Check the ECM fuse and then check for any loose wire connectors, especially at the fire-wall area, the ignition coil, and the distributor. Then check for battery voltage at the positive side of the ignition coil when the ignition key is in the "On" or "Run" position, and there should also be battery voltage running over from a wire that is also connected to the positive side of the ignition coil, and then that wire will run over from the ignition coil to the ignition module inside of the distributor, and if there is battery voltage there at the ignition module, then either the ignition module or the pick-up coil inside of the distributor will be the most likely suspects for the cause of the problem.

The ignition module and the pick-up coil/stator located inside of the distributor is actually what generates the signal that the ECM (Engine Control Module) uses to time and fire the fuel injectors, as well as the signal to run the fuel pump and the dwell signal timing to fire the ignition coil, and a faulty ignition module can cause any one of these systems to malfunction.

That does sound like it could also be a malfunction with the ignition module inside of the distributor, and you can remove the ignition module and have it tested for free at most auto part stores.
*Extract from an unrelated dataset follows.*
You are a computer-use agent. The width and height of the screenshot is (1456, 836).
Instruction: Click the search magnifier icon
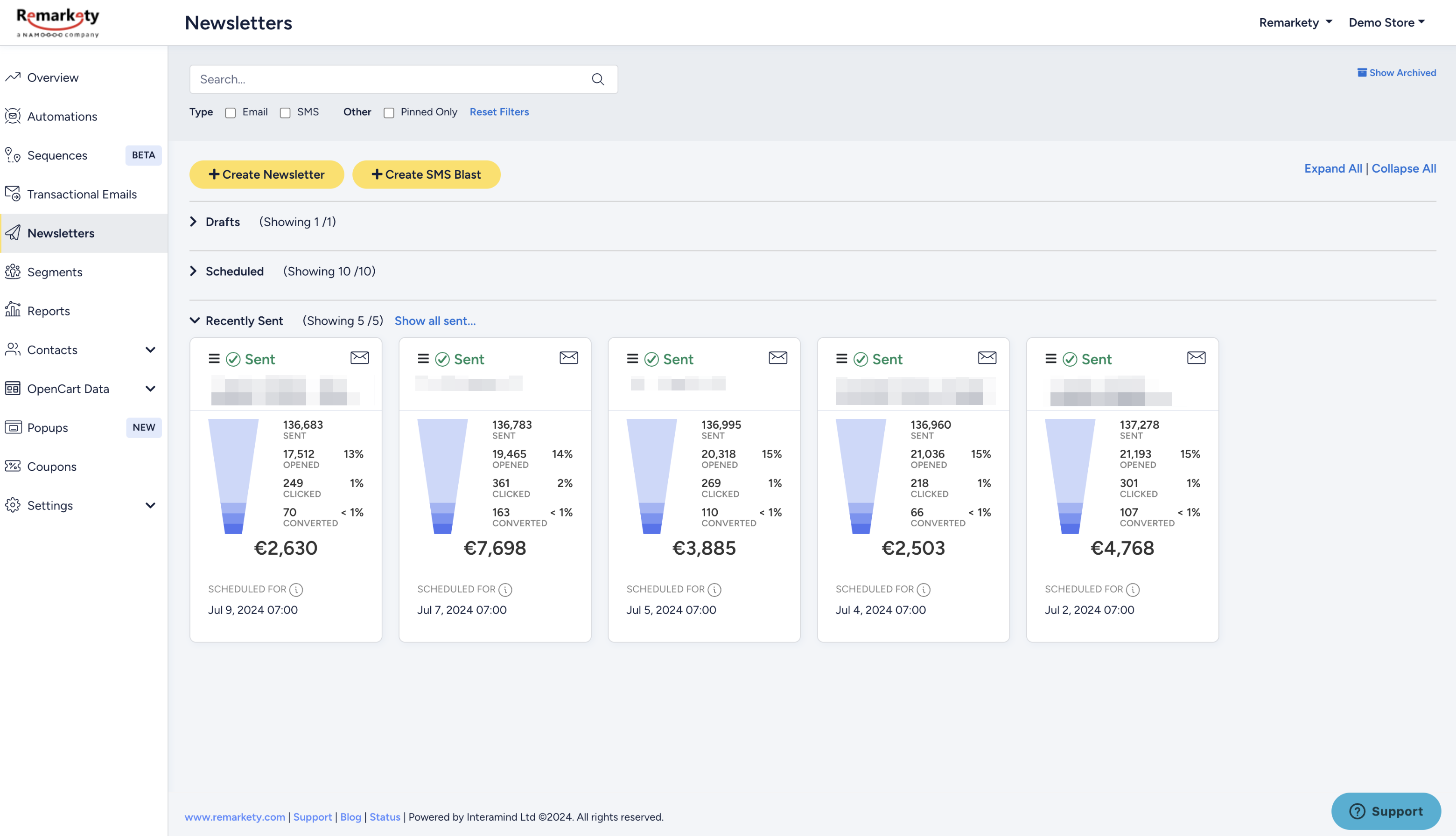598,79
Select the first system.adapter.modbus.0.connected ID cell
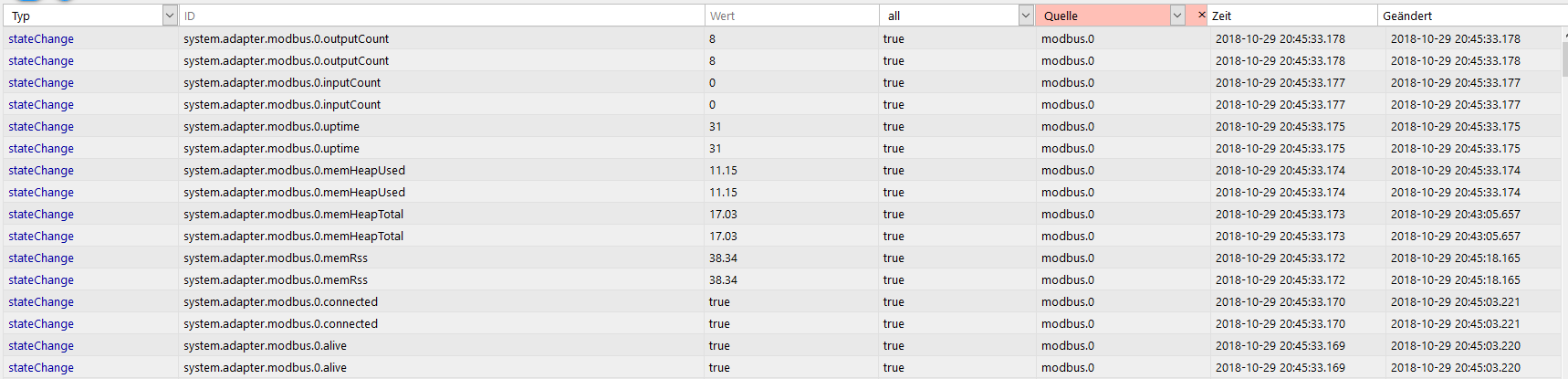The image size is (1568, 379). pos(280,302)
If the ignition module does test out alright then the problem could still be in the pick-up coil/stator, (it can be tested using an ohm meter by dis-connecting the wire connector from the pick-up coil/stator and the ohm reading between the two wires from the pick-up coil/stator should be between 500 and 1500 ohm's, and both of the wires from the pick-up coil/stator should show an open loop or an infinite reading between each wire and ground) and if the pick-up coil/stator is found to be faulty then replace the entire distributor, or the distributor will have to be dis-assembled to install a new pick-up coil/stator.

If you do purchase a new ignition module be sure that it does come with a silicone grease or a die-electric compound because it is a heat sink and the ignition module will burn up without it.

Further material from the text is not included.